#### RECORDED DATA
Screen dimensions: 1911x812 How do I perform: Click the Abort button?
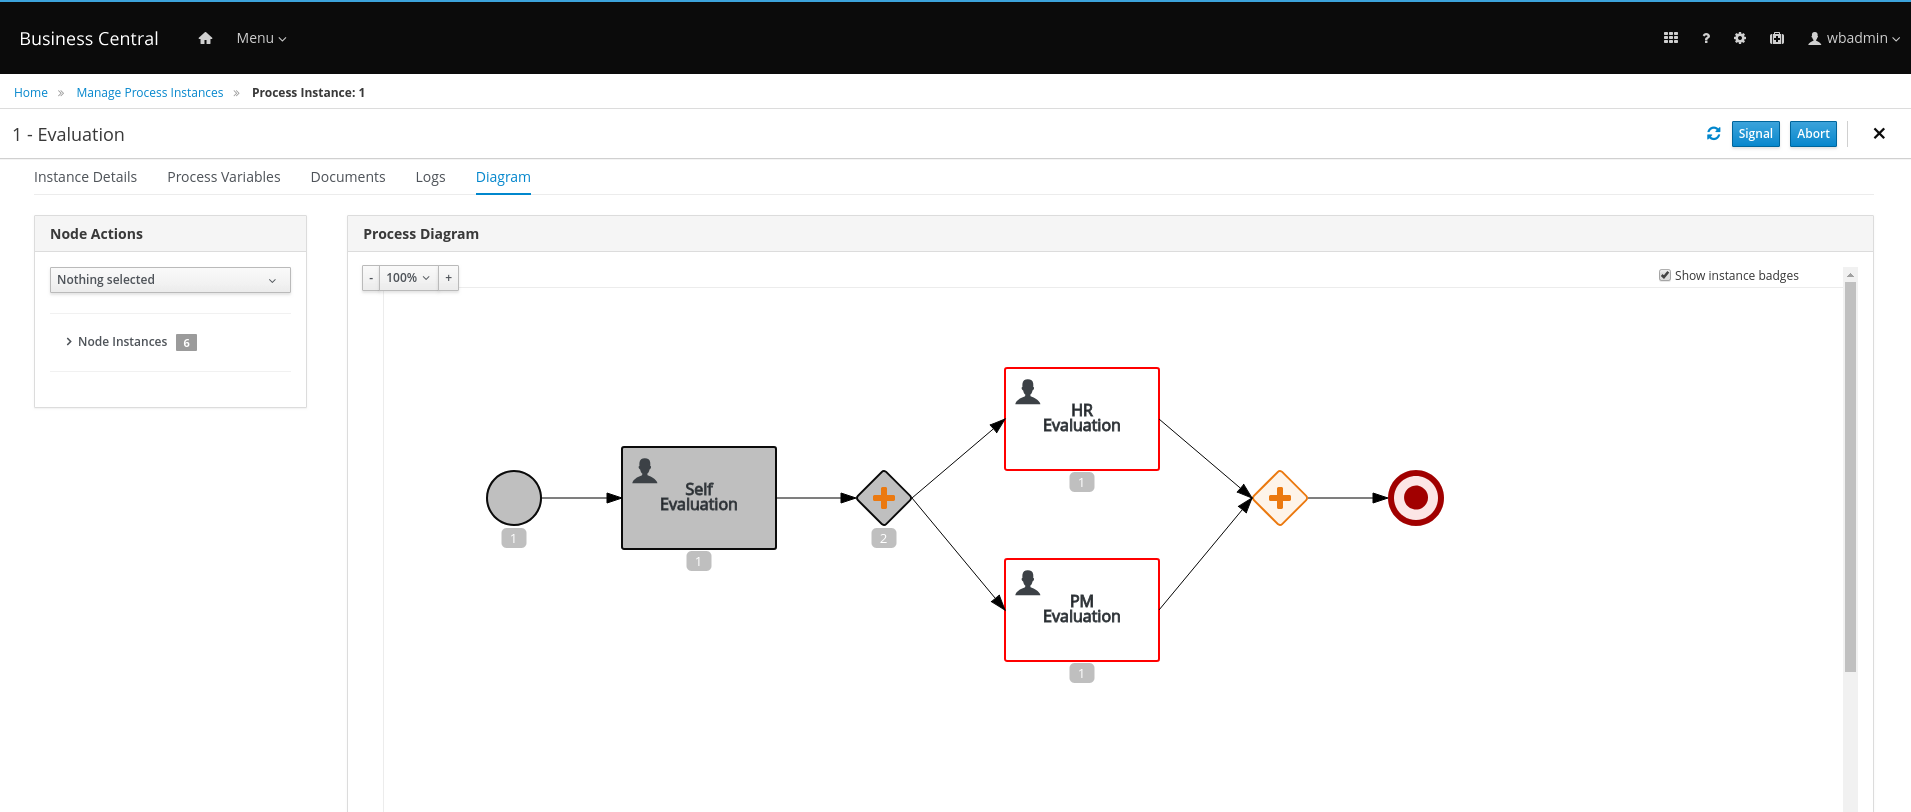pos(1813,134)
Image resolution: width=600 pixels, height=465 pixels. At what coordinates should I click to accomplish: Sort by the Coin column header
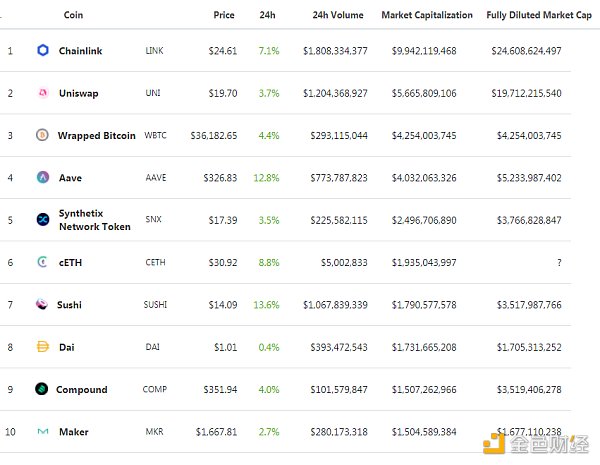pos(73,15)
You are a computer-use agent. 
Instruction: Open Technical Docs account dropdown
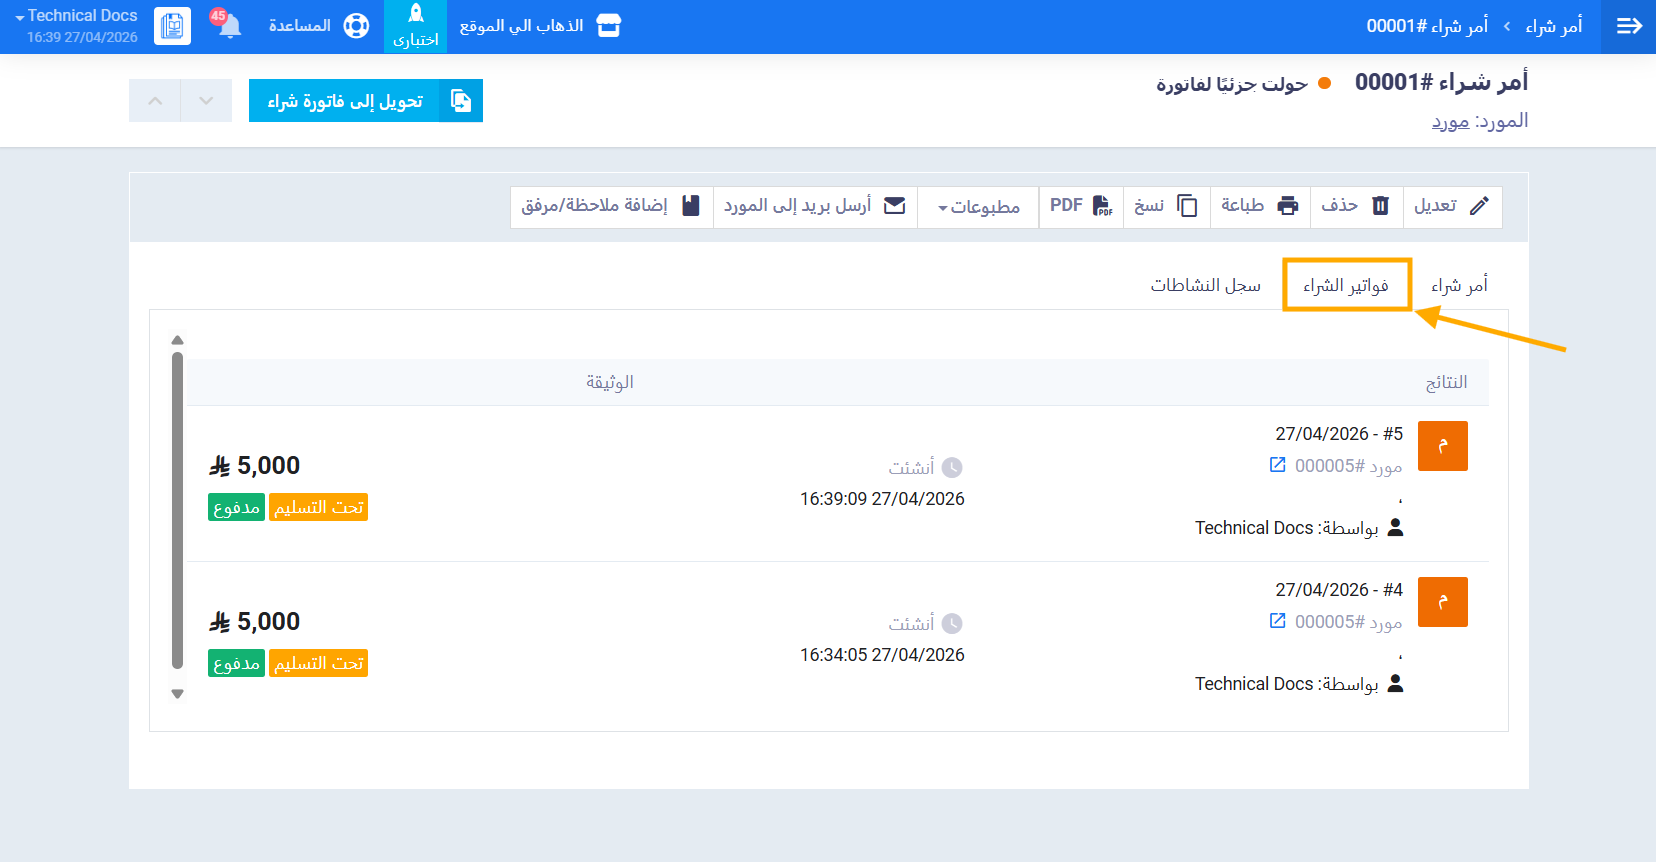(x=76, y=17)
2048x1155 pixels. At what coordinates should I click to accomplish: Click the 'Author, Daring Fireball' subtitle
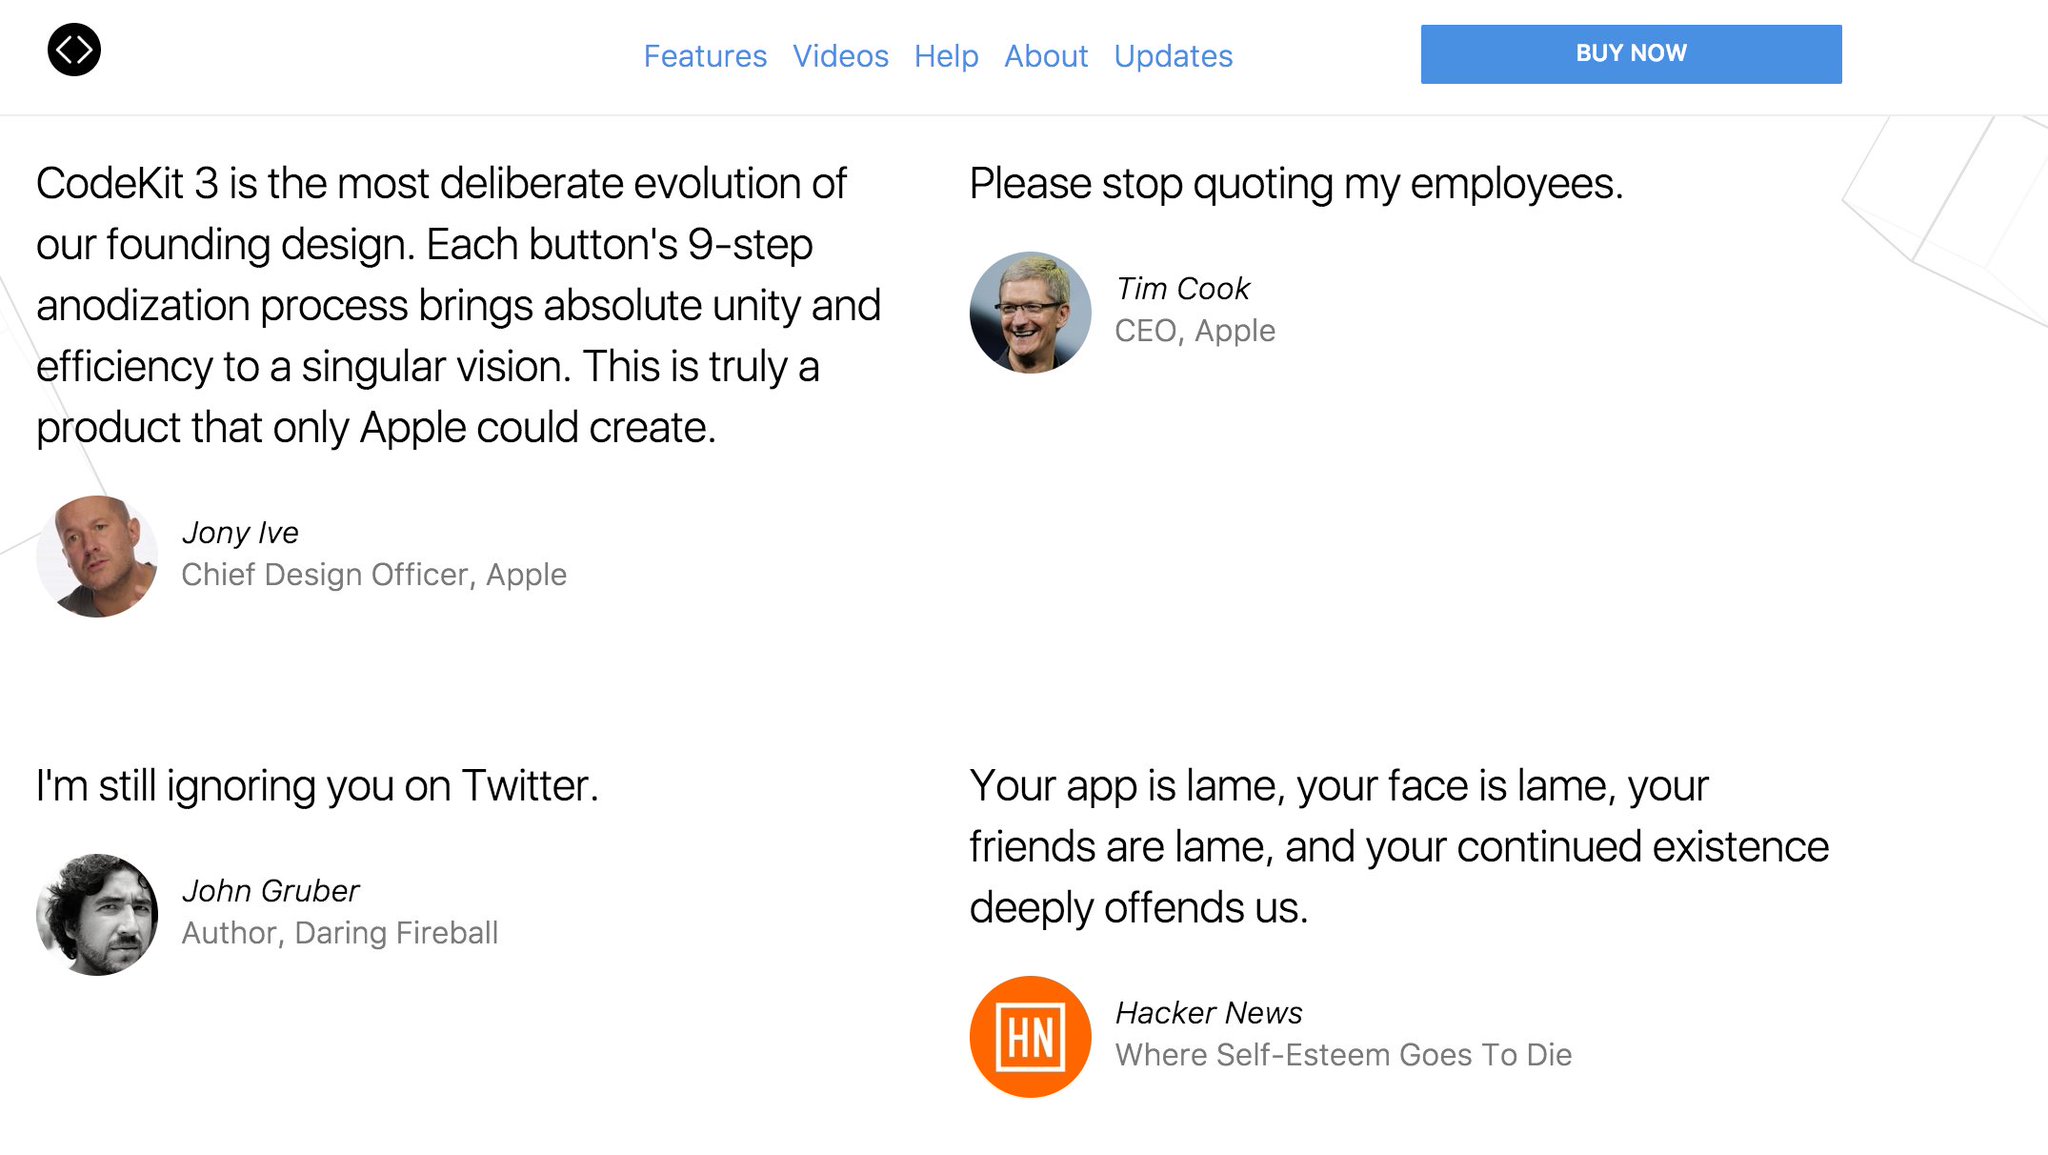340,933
########
- _REQUIREMENT_
Rewrite every line of the data above, multiplying only the click coordinates by 2.05 and rounding them to whole numbers, with halves rounded up. Leave the pictures out of your answer.

- _WRITTEN ANSWER_
Screen dimensions: 1911x812 How do I perform: Click the Abort button?
pos(3717,275)
Image resolution: width=600 pixels, height=465 pixels. At what coordinates should I click to accomplish: Sort by the Coin column header
pos(150,31)
You are a computer-use agent. 
Instruction: Open Technical Docs account dropdown
(x=156, y=35)
2048x1155 pixels. At what coordinates should I click to accomplish: Click the 'Author, Daring Fireball' subtitle
697,1913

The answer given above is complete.